Best insertion algorithm for resource-constrained project scheduling problem
This paper considers heuristics for well known resource-constrained project scheduling problem (RCPSP). First a feasible schedule is constructed using randomized best insertion algorithm. The construction is followed by a local search where a new solution is generated as follows: first we randomly delete m activities from the list, which are then reinserted in the list in consecutive order. At the end of run, the schedule with the minimum makespan is selected. Experimental work shows very good results on standard test instances found in PSPLIB
💡 Research Summary
The paper tackles the well‑known Resource‑Constrained Project Scheduling Problem (RCPSP), a combinatorial optimization problem that seeks a schedule minimizing the makespan while respecting precedence relations and limited renewable resources. Recognizing the NP‑hard nature of RCPSP, the authors propose a two‑phase heuristic that blends a construction method—Randomized Best Insertion (RBI)—with a lightweight local search based on deleting and reinserting a subset of activities.
Construction phase (Randomized Best Insertion)
The algorithm first shuffles the list of activities to introduce stochasticity. For each activity in this random order, it enumerates all feasible insertion positions in the partially built schedule. A position is feasible if (i) all predecessor activities are completed by that time (the earliest‑start time) and (ii) the resource profile over the activity’s duration does not exceed the capacity of any resource. For every feasible position the algorithm computes the resulting makespan increase (or the new makespan directly) and selects the position with the smallest increase. When several positions yield the same minimal increase, one is chosen uniformly at random, preserving diversity. This “best‑insertion” rule, applied to a random order, yields a high‑quality initial schedule without the exhaustive search typical of exact methods.

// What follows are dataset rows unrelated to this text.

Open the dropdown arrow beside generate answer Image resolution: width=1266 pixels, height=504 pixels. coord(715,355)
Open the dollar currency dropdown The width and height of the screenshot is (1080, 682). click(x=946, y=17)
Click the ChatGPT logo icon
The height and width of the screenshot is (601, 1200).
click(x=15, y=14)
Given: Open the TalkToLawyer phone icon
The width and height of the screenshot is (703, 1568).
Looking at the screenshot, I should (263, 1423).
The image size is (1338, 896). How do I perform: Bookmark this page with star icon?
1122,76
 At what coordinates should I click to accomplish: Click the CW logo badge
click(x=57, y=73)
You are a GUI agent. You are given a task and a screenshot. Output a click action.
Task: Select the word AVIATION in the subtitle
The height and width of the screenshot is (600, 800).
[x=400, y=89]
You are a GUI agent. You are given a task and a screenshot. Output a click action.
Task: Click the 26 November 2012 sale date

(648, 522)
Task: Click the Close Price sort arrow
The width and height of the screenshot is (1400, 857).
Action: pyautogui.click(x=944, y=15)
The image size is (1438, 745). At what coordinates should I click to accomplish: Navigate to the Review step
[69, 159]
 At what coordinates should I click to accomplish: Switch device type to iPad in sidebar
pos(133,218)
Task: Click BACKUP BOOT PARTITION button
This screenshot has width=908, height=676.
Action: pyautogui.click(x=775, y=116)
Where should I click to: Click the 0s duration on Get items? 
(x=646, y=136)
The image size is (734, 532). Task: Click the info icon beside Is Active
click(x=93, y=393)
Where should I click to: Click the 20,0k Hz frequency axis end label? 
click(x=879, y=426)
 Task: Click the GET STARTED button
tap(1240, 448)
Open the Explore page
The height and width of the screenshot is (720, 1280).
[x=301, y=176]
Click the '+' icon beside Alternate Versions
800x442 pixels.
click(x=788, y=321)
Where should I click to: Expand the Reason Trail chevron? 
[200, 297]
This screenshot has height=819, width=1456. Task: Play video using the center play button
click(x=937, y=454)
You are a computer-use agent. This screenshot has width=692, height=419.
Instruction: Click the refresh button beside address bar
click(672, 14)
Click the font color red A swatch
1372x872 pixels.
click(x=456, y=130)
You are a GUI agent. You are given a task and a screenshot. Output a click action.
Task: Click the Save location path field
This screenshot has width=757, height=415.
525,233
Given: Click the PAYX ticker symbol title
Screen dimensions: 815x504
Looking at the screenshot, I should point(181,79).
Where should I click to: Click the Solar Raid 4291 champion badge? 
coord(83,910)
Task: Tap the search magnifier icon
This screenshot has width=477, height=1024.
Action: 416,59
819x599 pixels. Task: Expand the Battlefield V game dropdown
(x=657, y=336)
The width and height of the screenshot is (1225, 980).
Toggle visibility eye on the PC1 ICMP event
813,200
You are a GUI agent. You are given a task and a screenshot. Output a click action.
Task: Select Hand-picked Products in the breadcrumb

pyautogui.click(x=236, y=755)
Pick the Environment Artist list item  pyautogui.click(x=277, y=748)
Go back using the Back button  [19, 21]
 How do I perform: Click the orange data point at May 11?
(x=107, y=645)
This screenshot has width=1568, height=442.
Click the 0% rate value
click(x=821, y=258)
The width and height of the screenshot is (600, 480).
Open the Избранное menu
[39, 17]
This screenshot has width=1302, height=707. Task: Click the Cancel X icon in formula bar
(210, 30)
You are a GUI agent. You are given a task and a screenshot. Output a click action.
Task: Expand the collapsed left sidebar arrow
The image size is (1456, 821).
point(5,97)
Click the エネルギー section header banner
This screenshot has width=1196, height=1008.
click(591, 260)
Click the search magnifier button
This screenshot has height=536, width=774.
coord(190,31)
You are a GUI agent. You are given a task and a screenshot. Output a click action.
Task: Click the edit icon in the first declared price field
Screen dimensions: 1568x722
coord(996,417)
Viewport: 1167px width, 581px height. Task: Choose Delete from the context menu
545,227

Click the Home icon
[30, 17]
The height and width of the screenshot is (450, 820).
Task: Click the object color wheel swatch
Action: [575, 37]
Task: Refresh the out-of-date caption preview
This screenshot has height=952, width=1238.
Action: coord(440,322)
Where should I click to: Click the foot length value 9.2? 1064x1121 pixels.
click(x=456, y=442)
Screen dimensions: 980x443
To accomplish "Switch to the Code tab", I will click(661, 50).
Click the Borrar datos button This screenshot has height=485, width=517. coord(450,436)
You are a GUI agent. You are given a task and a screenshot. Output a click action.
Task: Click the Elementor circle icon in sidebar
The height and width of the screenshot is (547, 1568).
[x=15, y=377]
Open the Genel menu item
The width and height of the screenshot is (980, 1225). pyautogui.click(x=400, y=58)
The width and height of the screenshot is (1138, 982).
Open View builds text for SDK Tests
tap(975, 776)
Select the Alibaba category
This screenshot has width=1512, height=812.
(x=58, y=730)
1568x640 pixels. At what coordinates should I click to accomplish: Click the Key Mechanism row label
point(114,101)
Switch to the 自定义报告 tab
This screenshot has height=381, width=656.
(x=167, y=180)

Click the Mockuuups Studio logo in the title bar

Local search (Delete‑and‑Reinsert)
After the initial schedule is built, the method performs a local search that repeatedly (a) selects m activities uniformly at random, (b) removes them from the schedule while keeping their relative order, and (c) reinserts them one by one using the same RBI rule. The parameter m controls the perturbation strength: small m produces fine‑grained adjustments, while larger m creates more substantial restructuring. The authors experimentally identified m in the range 5–15 as a good compromise for the benchmark instances. If the reinsertion yields a schedule with a shorter makespan, the new schedule replaces the current one; otherwise the current schedule is retained. This simple perturb‑and‑repair scheme provides diversification without the overhead of more elaborate meta‑heuristics such as tabu lists or population management.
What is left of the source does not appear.